Ia menjelaskan, kasus pemalsuan E-KTP terungkap pertama kali sekitar dua bulan lalu saat salah seorang warga Jerowaru hendak mengajukan perubahan status. Setelah dicek petugas di Dukcapil ternyata data yang bersangkutan tidak terekam di Dukcapil. Sementara blangko yang dipergunakan adalah blangko asli yang dikeluarkan Kemendagri.
“ Kalau blangko yang digunakan memang blangko asli, tapi ada beberapa yang membedakannya, “katanya.
Bukan hanya itu, ada juga laporan di wilayah Sambelia saat petugas perekaman KTP turun hendak melakukan perekaman di Desa Labupandan. Data pemerintah desa menunjukkan masih banyak (ratusan orang) yang belum melakukan perekaman. Namun faktanya yang datang melakukan perekaman tidak banyak.

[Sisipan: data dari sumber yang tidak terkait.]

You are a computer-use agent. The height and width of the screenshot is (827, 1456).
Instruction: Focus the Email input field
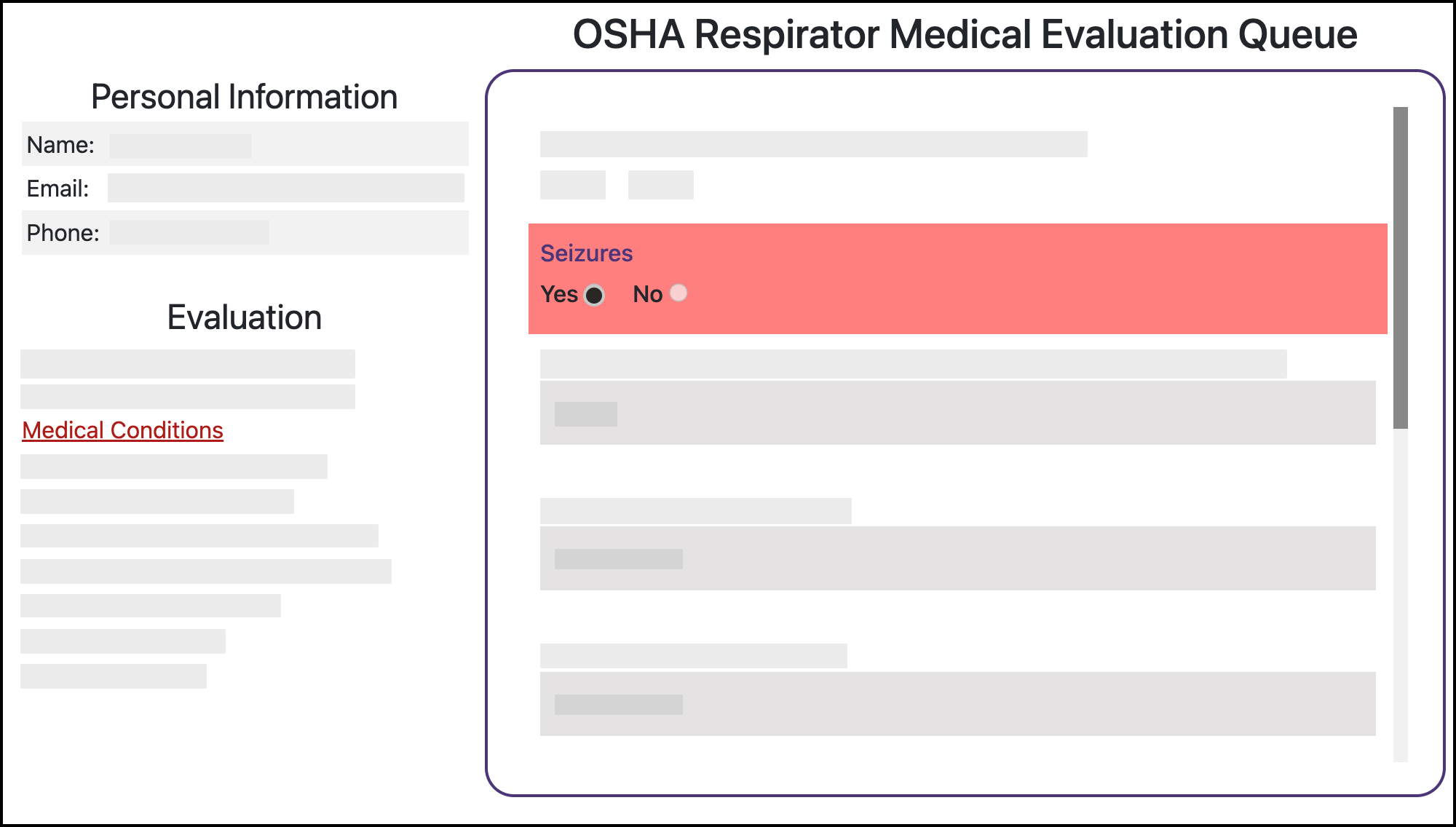285,188
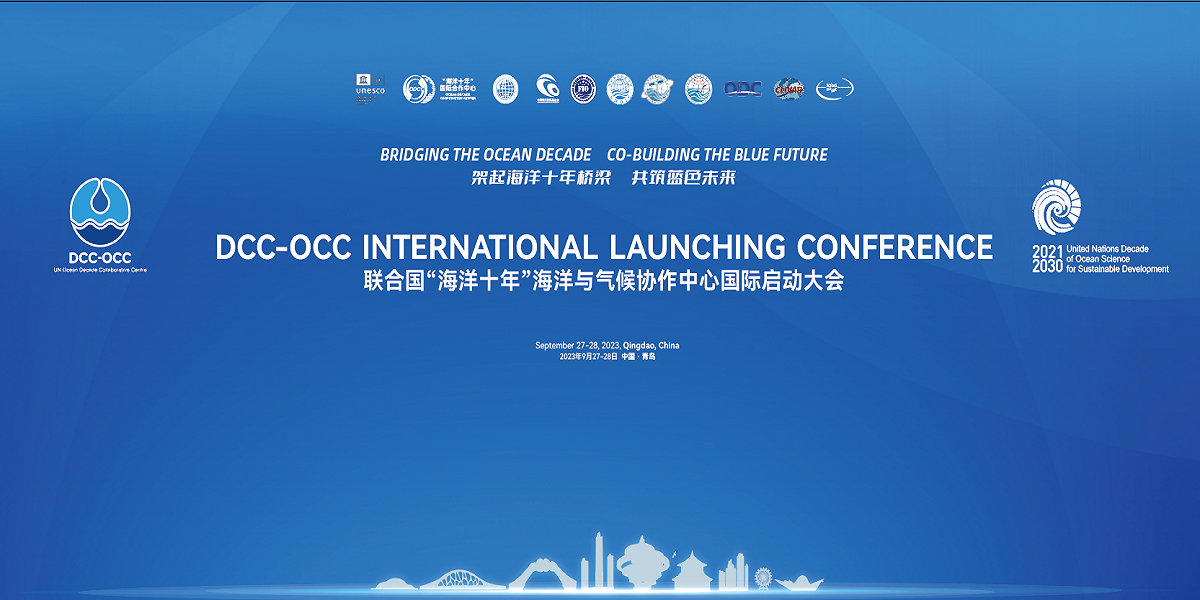
Task: Click the 'DCC-OCC International Launching Conference' title
Action: pyautogui.click(x=604, y=247)
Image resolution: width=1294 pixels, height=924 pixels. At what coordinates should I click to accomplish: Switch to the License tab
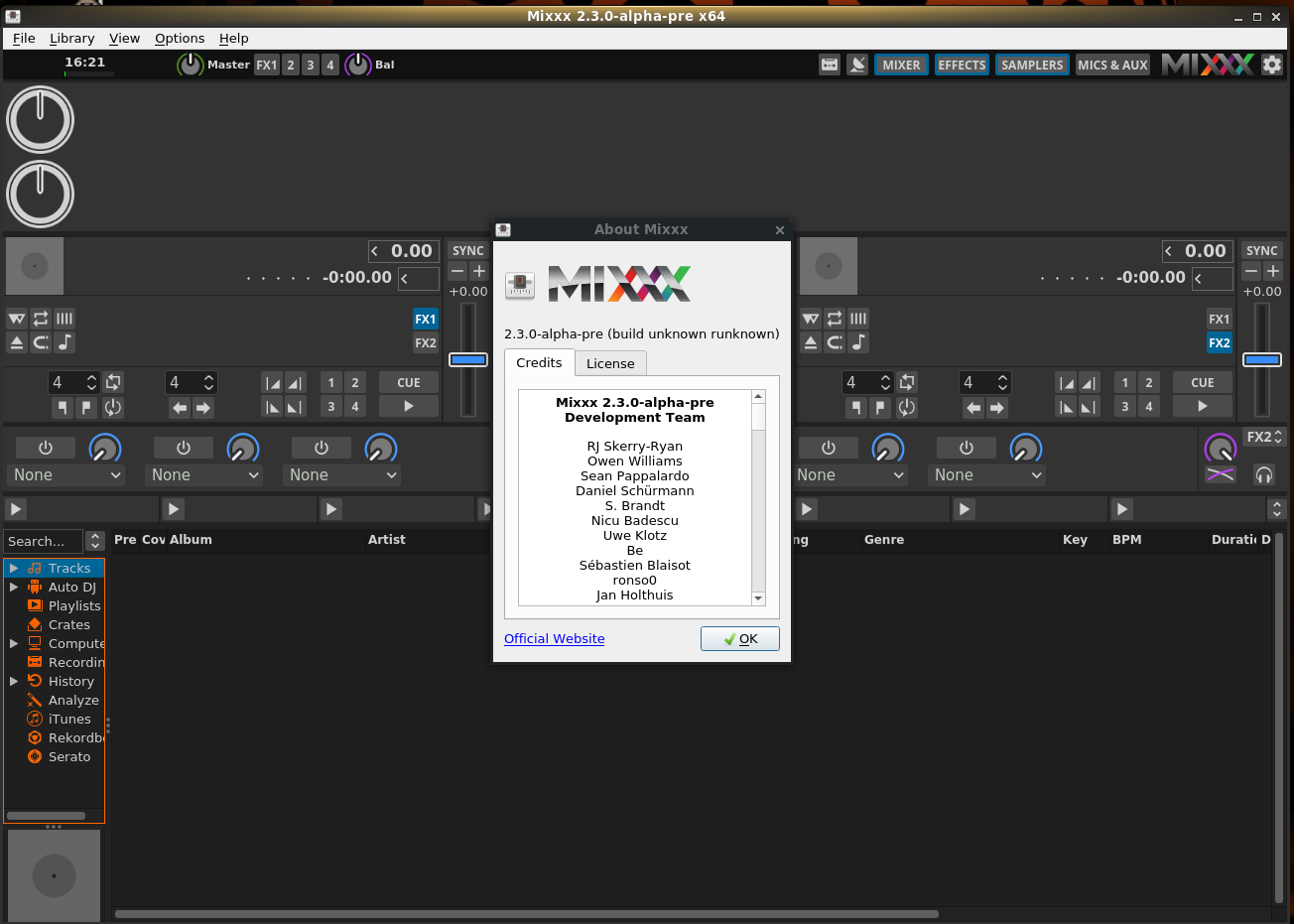click(x=610, y=363)
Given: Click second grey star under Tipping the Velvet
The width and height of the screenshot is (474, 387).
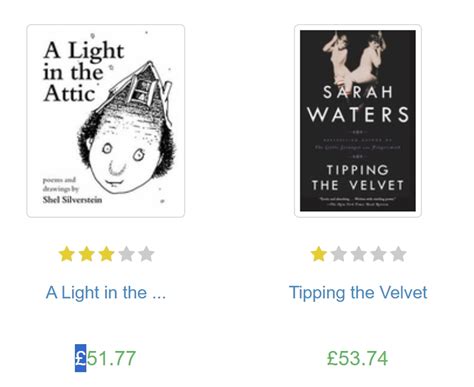Looking at the screenshot, I should coord(338,254).
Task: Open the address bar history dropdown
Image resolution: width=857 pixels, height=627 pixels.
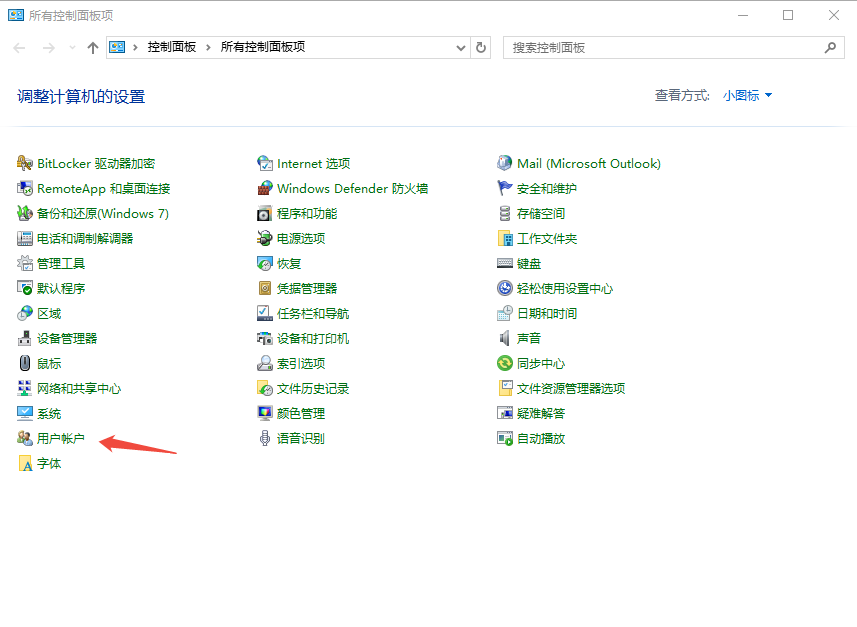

Bahkan beberapa orang mengatakan tidak perlu melakukan perekaman tetapi mereka bisa memiliki KTP.” Ternyata setelah diselidiki KTP yang dimaksud adalah palsu meski blangko yang dipergunakan adalah asli yang di keluarkan Kemendagri jumlahnya pun sangat banyak, mencapai ratusan,” terangnya.